Extracted data entries:
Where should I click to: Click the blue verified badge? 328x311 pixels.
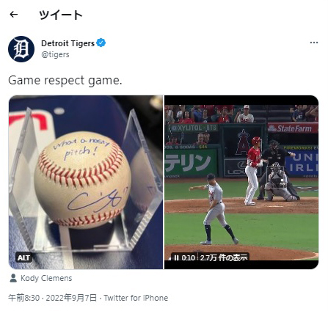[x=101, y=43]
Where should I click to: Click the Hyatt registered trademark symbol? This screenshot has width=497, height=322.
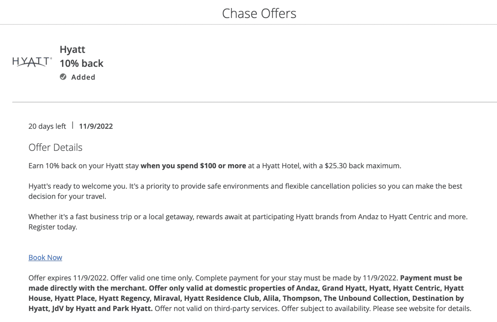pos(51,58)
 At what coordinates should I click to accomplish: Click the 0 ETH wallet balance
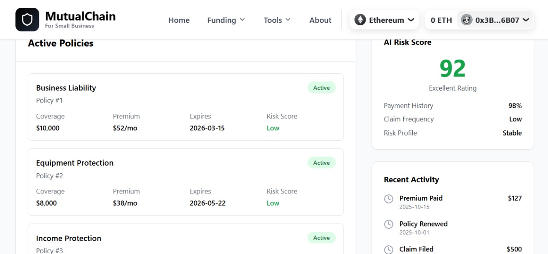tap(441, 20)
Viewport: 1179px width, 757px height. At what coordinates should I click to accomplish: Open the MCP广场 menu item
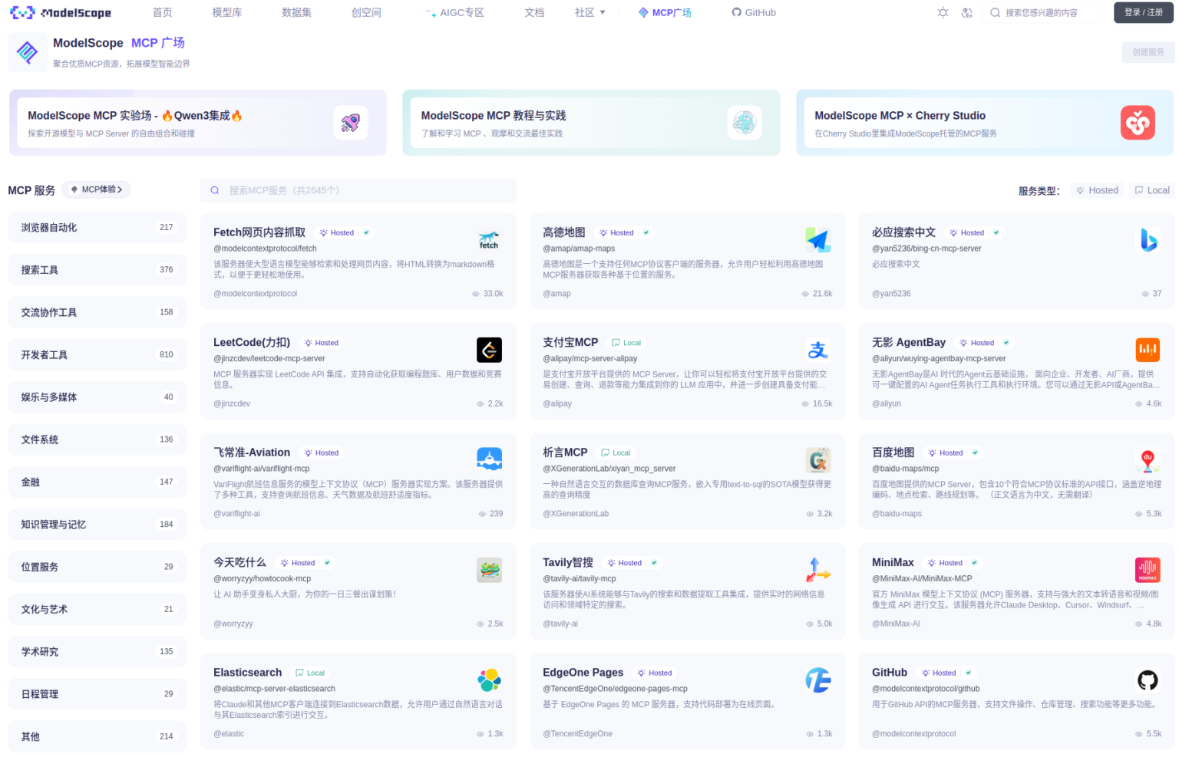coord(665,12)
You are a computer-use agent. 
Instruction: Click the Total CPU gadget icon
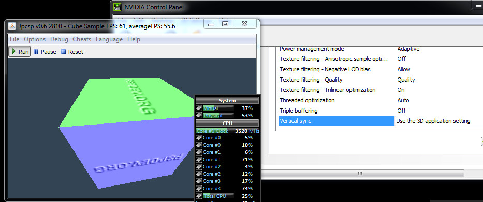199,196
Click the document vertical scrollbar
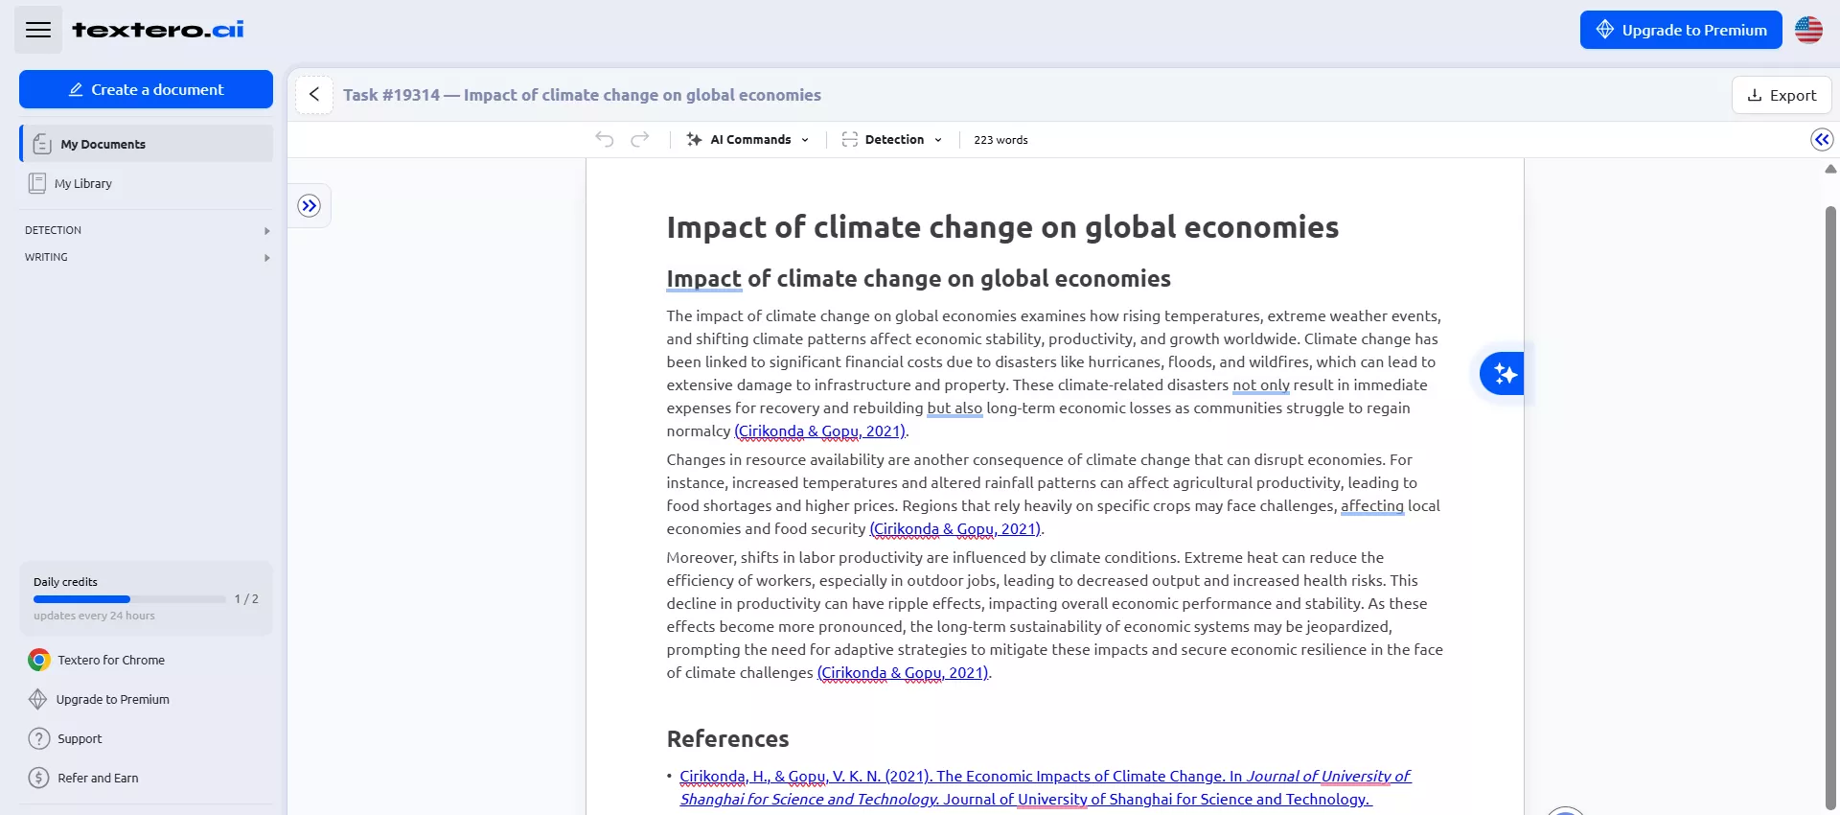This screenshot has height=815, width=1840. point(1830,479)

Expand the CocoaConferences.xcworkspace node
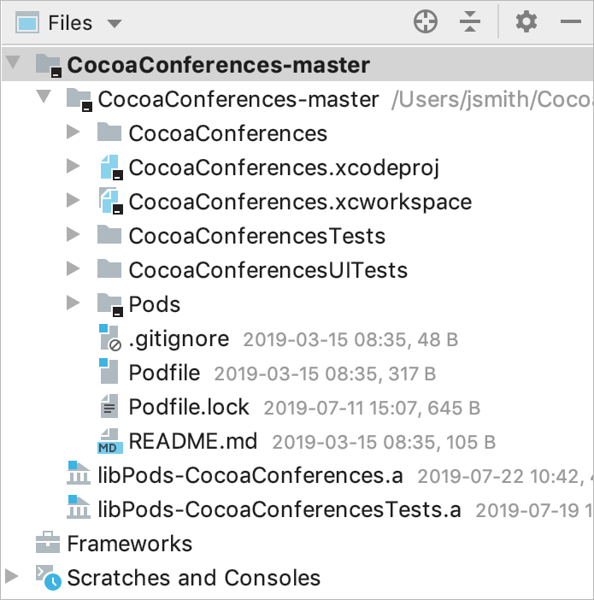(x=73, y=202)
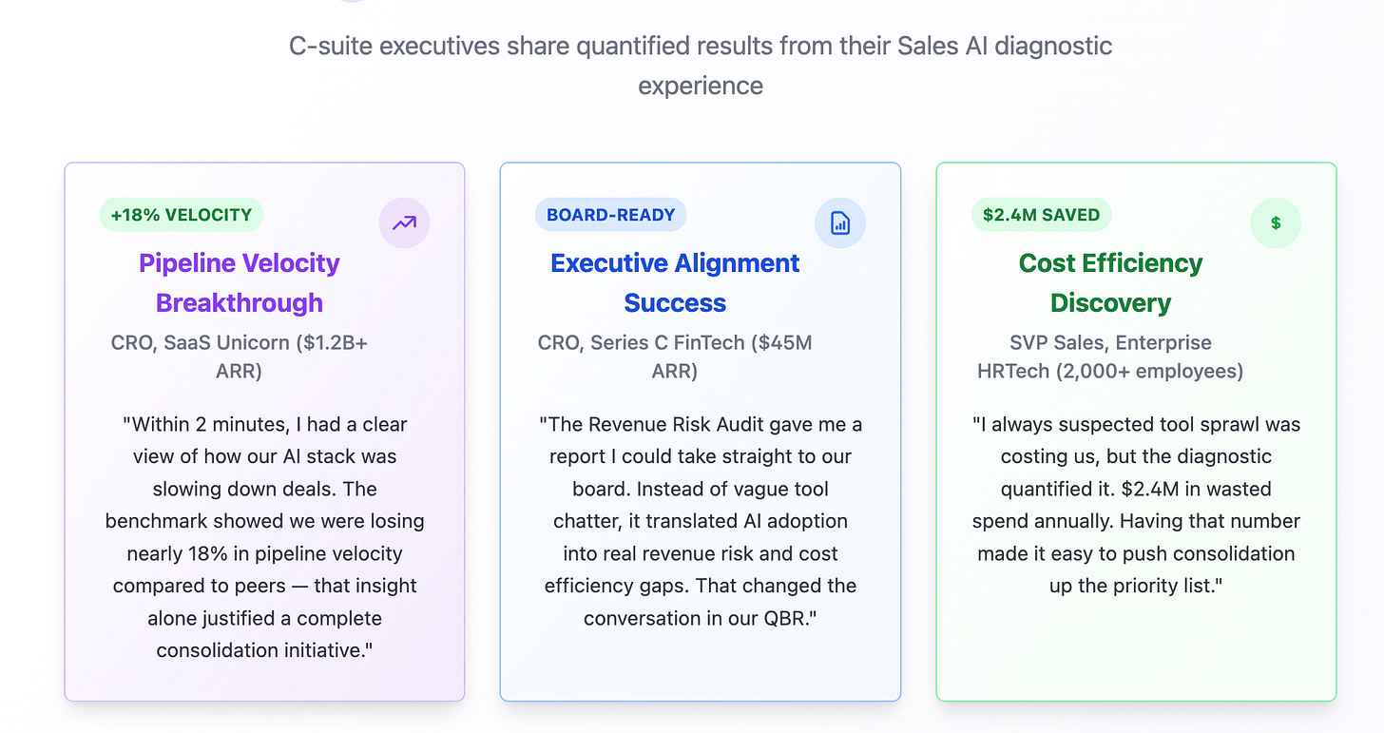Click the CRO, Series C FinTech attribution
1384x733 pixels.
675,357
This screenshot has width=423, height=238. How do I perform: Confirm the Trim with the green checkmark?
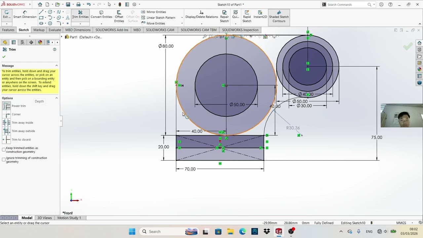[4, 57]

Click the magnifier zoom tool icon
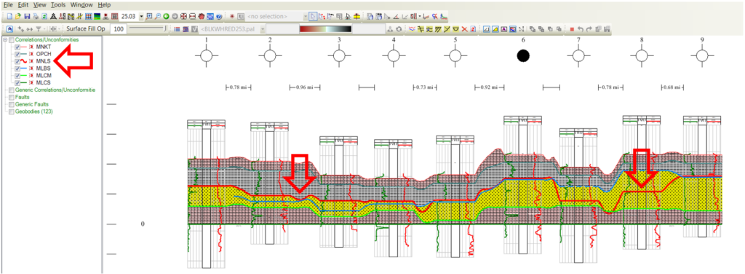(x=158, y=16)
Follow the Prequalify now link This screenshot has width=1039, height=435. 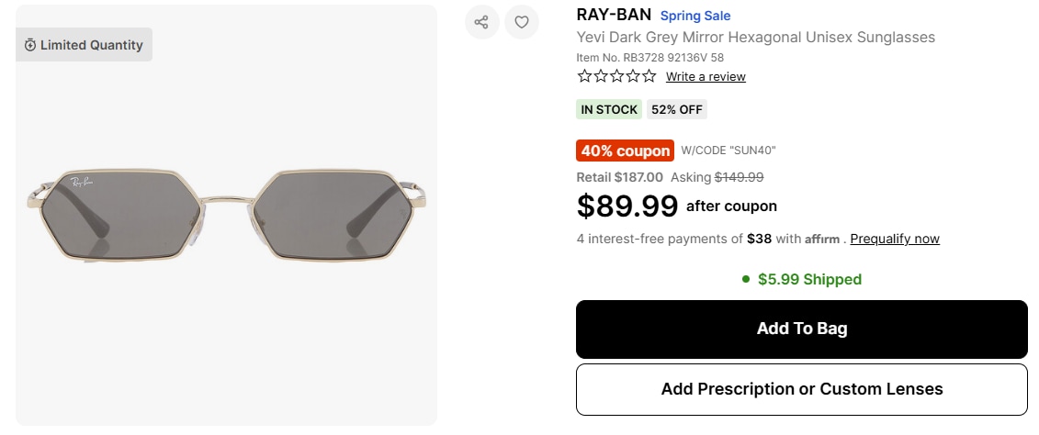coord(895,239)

_AIM OF THE TASK_.
Could you set down verbatim the lines from the beginning of the entries above through the line containing "You are a computer-use agent.", both included, leaving out the pictures?

_SOLUTION_.
Where should I click to: Click the blue verified badge? 328x311 pixels.
[x=101, y=43]
Where should I click to: Click the Hyatt registered trademark symbol? This screenshot has width=497, height=322.
pos(51,58)
 At what coordinates should I click to accomplish: Click the 0 ETH wallet balance
tap(441, 20)
Viewport: 1179px width, 757px height. At what coordinates should I click to accomplish: Open the MCP广场 menu item
coord(665,12)
You are a computer-use agent. 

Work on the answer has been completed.